Water Bank: Women-Led Climate Solution Turning Rain into Resilience
Md. Tawhidur Rahaman (ELP 2024) | Technical Expert at CWIS FSM Support Cell, Department of Public Health Engineering (DPHE), Bangladesh
October 16, 2025
Md. Tawhidur Rahaman (ELP 2024) | Technical Expert at CWIS FSM Support Cell, Department of Public Health Engineering (DPHE), Bangladesh
October 16, 2025
[Photo credit: O. CREEDS]
When I first stepped into Chandpai Union of Mongla, in the coastal district of Bagerhat in Bangladesh, the salty breeze carried both beauty and hardship. The horizon stretched endlessly, painted by the tidal rhythm of the Passur River and the distant hum of the Sundarbans. Yet, beneath this stunning landscape, an invisible struggle unfolds every day the fight for a glass of safe drinking water.
For many of us, turning on a tap is an effortless act. But here, in one of the most climate-vulnerable corners of Bangladesh, freshwater has become a luxury. Rising sea levels, saltwater intrusion, and frequent cyclones have turned ponds and shallow aquifers brackish. During the dry months, the ground cracks open, and rain-fed ponds often turn brackish as salt from nearby rivers and saline soils seeps in, making the water unsafe to drink
In this struggle, a remarkable idea has emerged — a Water Bank.
[Photo credit: blog author Md Tawhidur Rahaman]
Just as we deposit money into a bank for future security, here, communities “deposit” rainwater during the monsoon storing it carefully in large tanks to use when the skies go dry. In South Kainmari village in Chandpai, six tanks, each holding 30,000 liters, have been built to serve around 50 families. The system is managed by the Passur Women Group a local collective of women who have become guardians of water, hope, and community resilience.
Each morning, women gather by the water bank with small containers. They collect their daily 20 liters of fresh water — enough for a family of four to drink, cook, and survive the scorching dry season. The women keep records, collecting a small fee for maintenance. It’s not much, but it’s their system self-organized, accountable, and built on trust.

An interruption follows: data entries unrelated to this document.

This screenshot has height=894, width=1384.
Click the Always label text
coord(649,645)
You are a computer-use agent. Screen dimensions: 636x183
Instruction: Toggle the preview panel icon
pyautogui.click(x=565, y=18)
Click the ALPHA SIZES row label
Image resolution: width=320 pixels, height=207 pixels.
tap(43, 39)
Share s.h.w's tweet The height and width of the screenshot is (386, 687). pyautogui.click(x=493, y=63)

When I visited, one of the women, Aklima, smiled and said,
“We used to walk hours to find freshwater. Now, this tank is our bank — our savings for survival.” Her words stayed with me.

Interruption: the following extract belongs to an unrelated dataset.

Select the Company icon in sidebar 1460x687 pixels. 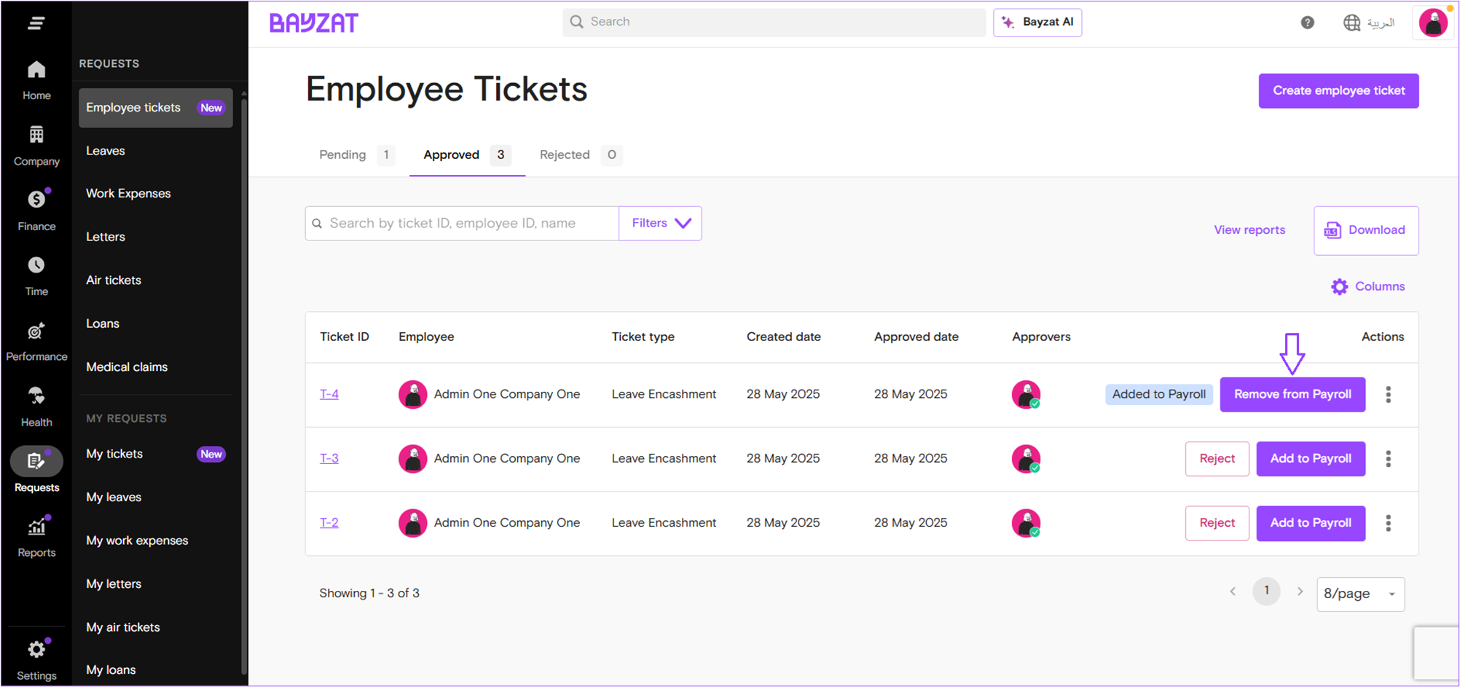tap(36, 144)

[Photo credit: blog author Md Tawhidur Rahaman]
The Water Bank is more than a technical solution it’s a social innovation rooted in the spirit of community. It turns rainfall, which once ran off into salty rivers, into a shared asset. It empowers women as decision-makers. It provides dignity to families who no longer have to drink saline or contaminated water.
But challenges remain. The current filtration typically 0.5 micron cannot remove dissolved heavy metals or microscopic pathogens that might enter the system. To make this truly safe and sustainable, we need to integrate reverse osmosis treatment, mineral balancing, and real-time quality monitoring perhaps powered by AI-based sensors.
Scaling this effort is not only possible but necessary. Across Bangladesh’s 19 coastal districts, millions face similar water stress. If each vulnerable village could establish its own Water Bank with technical support for purification, training for women’s groups, and modest local funding we could transform a fragile coastline into a mosaic of resilience.
This model also aligns with the national climate adaptation goals: community-led, low-cost, and nature-based. Organizations like BRAC with the support of Danish International Development Agency are already expanding such systems. But the future of this effort lies in local ownership.
When communities —especially women — lead adaptation, the change lasts.
As climate change continues to redraw the map of coastal Bangladesh, the Water Bank stands as a quiet but powerful reminder: resilience begins from the ground up, in the hands of those who have the least, but give the most.